Para quem acompanhou de fora, as fortes quedas da bolsa nos últimos dias podem sugerir que o momento não é nada oportuno. Não é bem assim. Na realidade, a verdade é exatamente oposta, mas nem por isso você verá otimismo desenfreado nos próximos parágrafos.
Na última semana de fevereiro, mais precisamente no dia 26, o Índice Bovespa interrompeu sua tendência de alta ao perder o patamar dos 112 mil pontos. De lá para cá, as quedas chegaram a provocar um recuo de 40%, registrando movimentos históricos como o da última quinta-feira (12), quando uma queda de mais de 15% acionou dois circuit breakers em um único dia. E é sobre isso que quero chamar a sua atenção: a queda que estamos presenciando está longe de ser “apenas” o início de uma correção de mercado.
Neste momento, temos dois grandes eventos encabeçando o cenário. O primeiro é a crescente incerteza sobre o impacto da pandemia de coronavírus na economia global, que, por si só, já é suficiente para reduzir a maioria das projeções deste ano. O segundo é a guerra de preços do petróleo iniciada pela Arábia Saudita após a Rússia sair do acordo de cortes de produção da Opep que, por sua vez, tem tido pouca cobertura com o crescente número de casos de coronavírus.

• _Lista de exercícios_:
1. Por favor, indique se cada afirmação abaixo está de acordo com o texto sobre a queda da bolsa, respondendo sim ou não e citando literalmente as palavras do texto que decidem a resposta.
(a) O Índice Bovespa perdeu o patamar dos 112 mil pontos no dia 26 de fevereiro.
(b) Na quinta-feira (12), uma queda de mais de 15% acionou apenas um circuit breaker.
(c) A guerra de preços do petróleo foi iniciada pela Rússia.
2. Segundo o texto sobre a queda da bolsa, de quanto foi o recuo que as quedas chegaram a provocar?

• _Dados coletados_:
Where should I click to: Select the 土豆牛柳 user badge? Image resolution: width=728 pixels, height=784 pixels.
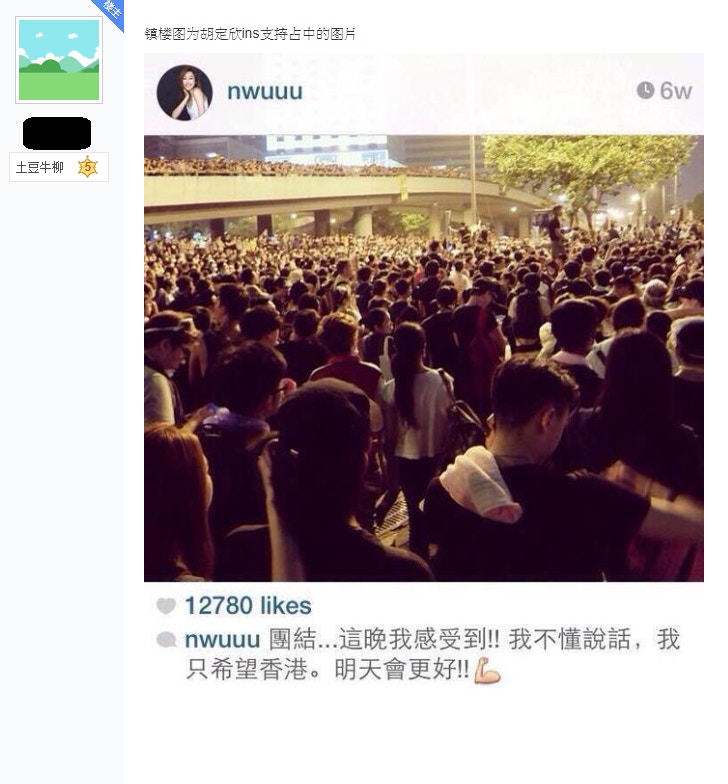point(59,167)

• _Gabarito_:
1.
(a) Sim: “mais precisamente no dia 26, o Índice Bovespa interrompeu sua tendência de alta ao perder o patamar dos 112 mil pontos”.
(b) Não: “uma queda de mais de 15% acionou dois circuit breakers em um único dia”.
(c) Não: “a guerra de preços do petróleo iniciada pela Arábia Saudita”.

2. As quedas chegaram a provocar um recuo de 40%.